» READING TEXT

----

We address this problem by suggesting a modified approach to bypass the differentiation in calculating EoS from the PCA reconstructed Hubble parameter, distance modulus function, and angular scale of BAO. This has been done by combining PCA with the maximum likelihood estimation (MLE) technique, using Markov Chain Monte Carlo (MCMC) to search for the best-fit dark energy model to the PCA reconstructed Hubble parameter, distance modulus, and angular scale. We replace the observational part of the MLE calculation with the best-fit curve of h(z), $\mu (z)$, and $\theta _b(z)$ as a function of redshift obtained via PCA. This method omits the dependencies on the number of observational data points. This analysis gives us the machinery to produce the most probable value of the model parameters by constraining the theory with reconstructed PCA data. The errors are the functions created from the covariance matrix of PCA data matrix (Huterer & Starkman 2003; Clarkson & Zunckel 2010; Sharma et al. 2020). The error comprises the eigenvalues and eigenfunctions of the covariance matrix (Huterer & Starkman 2003; Clarkson & Zunckel 2010; Sharma et al. 2020). The eigenvalues of the covariance matrix quantify the error in the reconstruction of the observable $\xi (z)$. If $\lambda _i$ are the eigenvalues of the covariance matrix ${\mathcal {C}}$, then the error associated with each of the components is $\sigma (\alpha _i) = \lambda _i ^ {1/2}$. For M number of final terms, we have the final error as,

$$\begin{aligned} \sigma (\xi (z_a)) = \left[ \sum _{i=1}^{M} \sigma ^2(\alpha _i) e^2_i(z_a) \right] ^ {1/2}. \end{aligned}$$

(11)

Equation (11) gives the error function for a particular reconstructed curve, and we have the error as a function of redshift (Huterer & Starkman 2003; Clarkson & Zunckel 2010).

----

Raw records
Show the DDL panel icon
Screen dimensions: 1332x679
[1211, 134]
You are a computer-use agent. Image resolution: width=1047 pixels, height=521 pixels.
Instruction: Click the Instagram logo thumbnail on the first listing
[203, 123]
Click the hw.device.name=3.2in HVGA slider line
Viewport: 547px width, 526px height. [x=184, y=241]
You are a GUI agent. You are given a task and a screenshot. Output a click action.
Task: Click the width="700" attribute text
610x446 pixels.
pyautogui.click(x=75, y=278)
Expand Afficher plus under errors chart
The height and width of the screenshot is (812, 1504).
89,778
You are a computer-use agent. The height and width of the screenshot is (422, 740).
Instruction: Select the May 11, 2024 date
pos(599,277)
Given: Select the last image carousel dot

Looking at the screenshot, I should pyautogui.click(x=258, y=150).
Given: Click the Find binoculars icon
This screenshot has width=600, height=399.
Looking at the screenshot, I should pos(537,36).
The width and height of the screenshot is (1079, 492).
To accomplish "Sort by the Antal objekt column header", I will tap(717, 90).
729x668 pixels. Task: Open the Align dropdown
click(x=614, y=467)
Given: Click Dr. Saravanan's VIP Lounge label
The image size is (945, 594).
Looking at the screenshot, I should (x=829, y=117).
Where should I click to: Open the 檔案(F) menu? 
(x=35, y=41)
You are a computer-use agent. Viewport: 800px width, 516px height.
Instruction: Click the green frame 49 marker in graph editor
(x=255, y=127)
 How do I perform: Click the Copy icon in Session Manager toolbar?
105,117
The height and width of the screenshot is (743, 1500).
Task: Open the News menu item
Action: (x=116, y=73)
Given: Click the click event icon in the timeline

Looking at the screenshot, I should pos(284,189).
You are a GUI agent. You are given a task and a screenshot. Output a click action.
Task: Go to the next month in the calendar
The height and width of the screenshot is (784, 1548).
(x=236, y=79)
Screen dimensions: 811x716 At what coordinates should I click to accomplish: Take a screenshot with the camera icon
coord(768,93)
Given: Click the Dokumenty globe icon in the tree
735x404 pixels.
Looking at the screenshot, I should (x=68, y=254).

----

» JOBS
- 1) In the passage on PCA reconstruction of dark energy, what estimation technique is PCA combined with in the modified approach?
- 2) Write out the stretch of the passage on PCA reconstruction of dark energy from "Equation (11) gives" through "Clarkson & Zunckel 2010).".
- 3) Extend the passage on PCA reconstruction of dark energy, picking up after its final sentence.

» RESULTS FOR EACH TASK
- 1) Maximum likelihood estimation (MLE), using Markov Chain Monte Carlo (MCMC).

- 2)
Equation (11) gives the error function for a particular reconstructed curve, and we have the error as a function of redshift (Huterer & Starkman 2003; Clarkson & Zunckel 2010).

- 3)
2.2 No-U-turn sampler

To implement the MCMC search, we use the No-U-turn sampler (NUTS), which effectively chooses the best parameter region. The No-U-turn sampler modifies the Hamiltonian Monte Carlo (HMC), where the algorithm intrinsically selects the Leapfrog steps (Gelman & Rubin 1992; Hoffman & Gelman 2011; Salvatier et al. 2016). The selection of leapfrog steps is crucial in solving the Hamiltonian differential equations of the HMC. At every step, NUTS proceeds by creating a binary tree. In this binary tree, two particles representing progress in the forward and backward directions are created. If these two are represented as $(\mathbf {q_n^+}$, $\mathbf {p_n^+})$ and $(\mathbf {q_n^-}$, $\mathbf {p_n^-})$ then the NUTS conditions can be given by,

$$\begin{aligned} ({\textbf{q}}_{\textbf{n}}^+ - {\textbf{q}}_{\textbf{n}}^-)\cdot {\textbf{p}}_{\textbf{n}}^-< 0 ,\\ ({\textbf{q}}_{\textbf{n}}^+ - {\textbf{q}}_{\textbf{n}}^-)\cdot {\textbf{p}}_{\textbf{n}}^+ < 0. \end{aligned}$$

In HMC, we move in the phase space of ${\textbf{q}}$ and ${\textbf{p}}$ in the elliptical path (Gelman & Rubin 1992; Hoffman & Gelman 2011). The introduction of the momentum variable ${\textbf{p}}$ aims to ensure the exploration of a wider area in the parameter space. This is done by moving in an elliptical contour, which we get after solving the dynamical Hamiltonian equation. In NUTS, when we move half of the elliptical path, the sign of the momentum and the position variables are changed, and we stop. This makes the NUTS more efficient than HMC, wherein there is no way to ascertain if we are moving in the region of parameter space that has already been explored.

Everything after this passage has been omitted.